The copy you produce must hold every record exactly, and none of the images.

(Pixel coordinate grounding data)
++++++

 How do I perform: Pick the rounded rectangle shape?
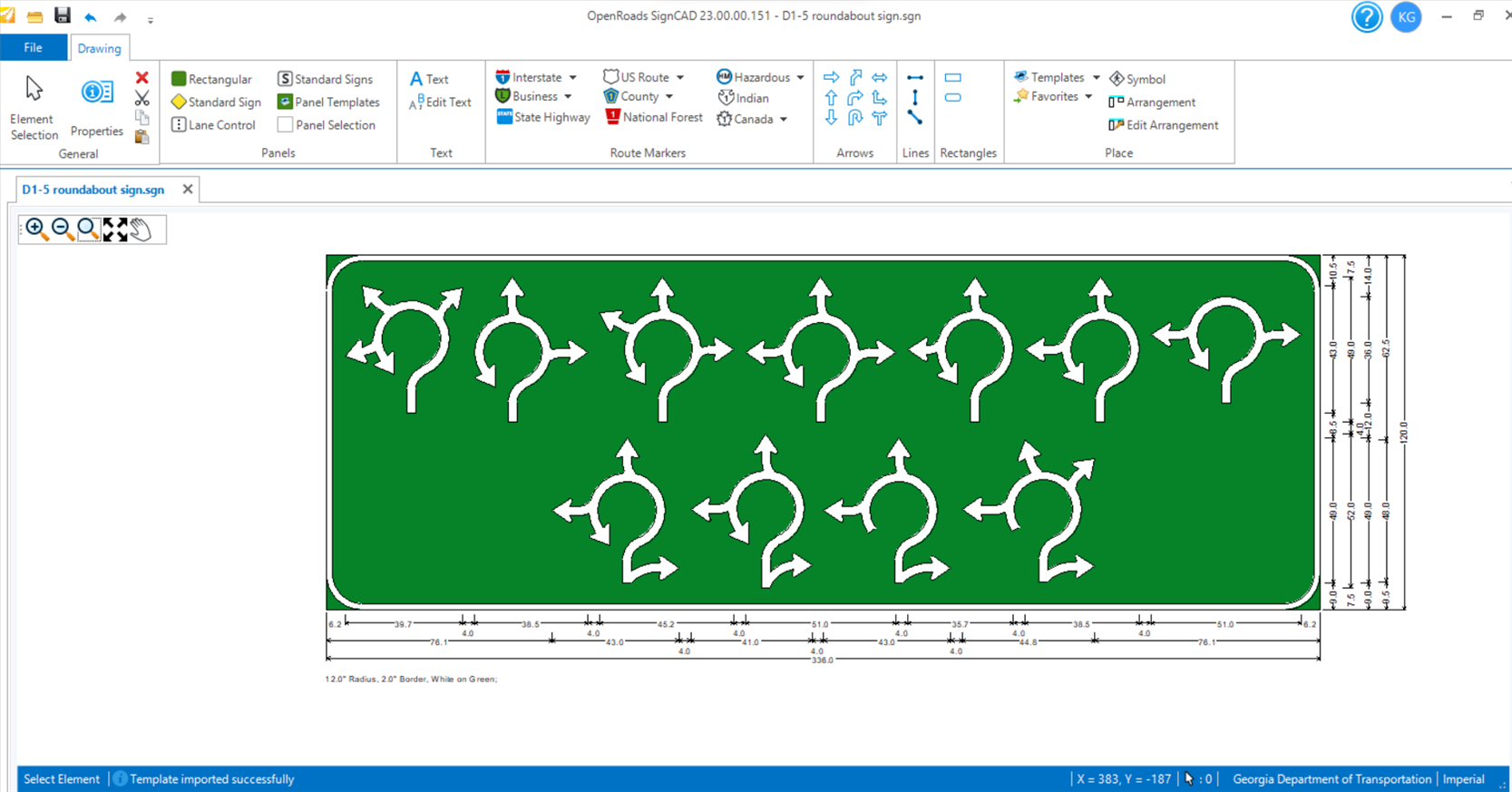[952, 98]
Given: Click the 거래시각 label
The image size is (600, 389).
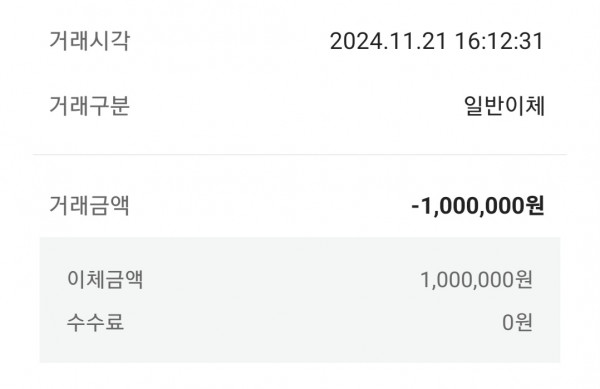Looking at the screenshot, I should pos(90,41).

++++++

:: RESULT ::
 How do I perform: Pick the rounded rectangle shape?
[952, 98]
Given: Click the 거래시각 label
The image size is (600, 389).
Looking at the screenshot, I should pos(90,41).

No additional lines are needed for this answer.